Watson recalls another story when he was hurt as a youngster, this time involving a bird and a wayward tree limb.
“When I was 8 years old, it was in the spring of the year, we were eating dinner and a jay bird started a big fuss. They were having a big time. Well, down the road about 50 yards or so, they were having a big ole time and Otis and Brewer wanted to see what was the matter with those jay birds, they were my two older brothers. Those jay birds had found a big chicken snake that had climbed a tree and it was about 20 feet high, and he was out on a big limb. The limb was probably about 4 inches wide, it was pretty big, and there was a bird’s nest. That snake was up there after those eggs or those little ones, whatever was up there.
“Now Otis, he had an arm that was second to nothing, and he got to throwing rocks at that snake. He soon knocked him out of that tree but before he knocked that snake down he chunked a big rock up there, about as big as his fist, and it hit that tree limb. Well, I was standing there looking up at that snake on that limb and when that limb broke off, it came right back and hit me on top of the head. My brothers thought that they probably killed me. It knocked me clean out. Anyway Otis, he was the oldest boy, he carried me up to the house where my dad doctored me up again using a hen egg.”
Besides being doctored up as a young boy, Watson also really enjoyed school and got along well with his peers; however, there was one teacher of whom he was really afraid.
“The reason I was scared of him was he gave my oldest brother a paddling. That scared the tar out of me. I thought I would be next, but I never was.”
In fact Watson did well in school, made good friends, his studies came fairly easy to him, and not all teachers scared Watson. As a matter of fact one of his fondest memories of school occurred in the fifth grade and was brought about by a teacher named Miss Ellis.
“In the fifth grade I had a lady teacher who was born and bred in the Barrens Community. Miss Ellis was her name. She told us at the beginning of school that when school was out in the spring of the year, she would give somebody a prize for the student that made the greatest progress over the year. So, during that last week of school, she called me and Millie Moore up to the front of the class and she gave us a little red-backed dictionary. That little red-backed dictionary was the greatest prize I ever had. I worshiped that dictionary.”
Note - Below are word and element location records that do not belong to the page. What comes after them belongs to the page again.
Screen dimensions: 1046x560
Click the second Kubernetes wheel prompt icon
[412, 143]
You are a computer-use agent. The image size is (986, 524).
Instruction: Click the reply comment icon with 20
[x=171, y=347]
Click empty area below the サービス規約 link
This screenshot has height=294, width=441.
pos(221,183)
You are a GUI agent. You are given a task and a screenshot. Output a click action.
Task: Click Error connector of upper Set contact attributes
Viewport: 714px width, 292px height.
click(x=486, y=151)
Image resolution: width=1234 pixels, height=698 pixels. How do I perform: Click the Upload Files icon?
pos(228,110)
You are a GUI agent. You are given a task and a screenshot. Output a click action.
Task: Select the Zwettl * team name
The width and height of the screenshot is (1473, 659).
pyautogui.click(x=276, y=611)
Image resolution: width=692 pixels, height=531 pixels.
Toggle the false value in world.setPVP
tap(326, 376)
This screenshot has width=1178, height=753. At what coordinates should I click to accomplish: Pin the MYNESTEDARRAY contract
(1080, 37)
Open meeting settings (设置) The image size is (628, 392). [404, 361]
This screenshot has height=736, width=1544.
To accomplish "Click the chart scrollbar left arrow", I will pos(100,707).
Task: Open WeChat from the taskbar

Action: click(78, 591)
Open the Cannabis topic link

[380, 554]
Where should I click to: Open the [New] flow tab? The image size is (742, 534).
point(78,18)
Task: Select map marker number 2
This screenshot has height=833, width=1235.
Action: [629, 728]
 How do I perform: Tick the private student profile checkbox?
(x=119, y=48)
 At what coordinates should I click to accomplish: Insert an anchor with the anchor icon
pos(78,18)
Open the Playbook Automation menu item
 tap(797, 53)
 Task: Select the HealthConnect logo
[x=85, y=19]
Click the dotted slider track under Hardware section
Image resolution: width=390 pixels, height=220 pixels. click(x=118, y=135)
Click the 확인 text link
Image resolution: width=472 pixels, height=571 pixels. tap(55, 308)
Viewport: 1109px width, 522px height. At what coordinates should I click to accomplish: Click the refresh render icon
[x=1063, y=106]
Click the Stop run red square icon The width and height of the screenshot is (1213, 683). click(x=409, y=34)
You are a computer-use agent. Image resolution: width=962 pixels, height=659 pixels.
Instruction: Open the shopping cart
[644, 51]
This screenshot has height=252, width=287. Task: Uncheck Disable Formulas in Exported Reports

Doing well in school and being recognized for his achievements may have been part of the inspiration and encouragement Watson needed that prompted him to seek a career in education. Watson earned his degree in education from the University of Arkansas. He first taught school at Star Mountain and then later in Scotland and in Shirley. He taught mostly agriculture, shop, and sometimes math.
Watson started the agriculture program at the school in 1947, drove school buses, and coached ball teams. In 1975 he retired from his teaching career, but his civil service and devotion to helping others didn’t end there. He didn’t only limit himself to school programs, but also used his healing skills to on many sick animals that came his way.
Furthermore, he was also instrumental in helping a few prominent Arkansas politicians get elected. Former state Sen. Stanley Russ has thanked Watson personally for his help in getting him elected FFA (Future Farmers of America) president at Camp Couchdale. This election, he notes, was a turning point in his life.
Watson has also served as the local county election commissioner and worked long and hard as a Bill Clinton supporter all through Clintons’ political career. A few years ago when the family was in Hot Springs, former President Bill Clinton was asked if he remembered Watson Smith. He replied, “I sure do.” Clinton signed a ball cap and said, “Give this to Watson and give him my best regards.”
The cap reads, “A Great Many Thanks. Bill Clinton.”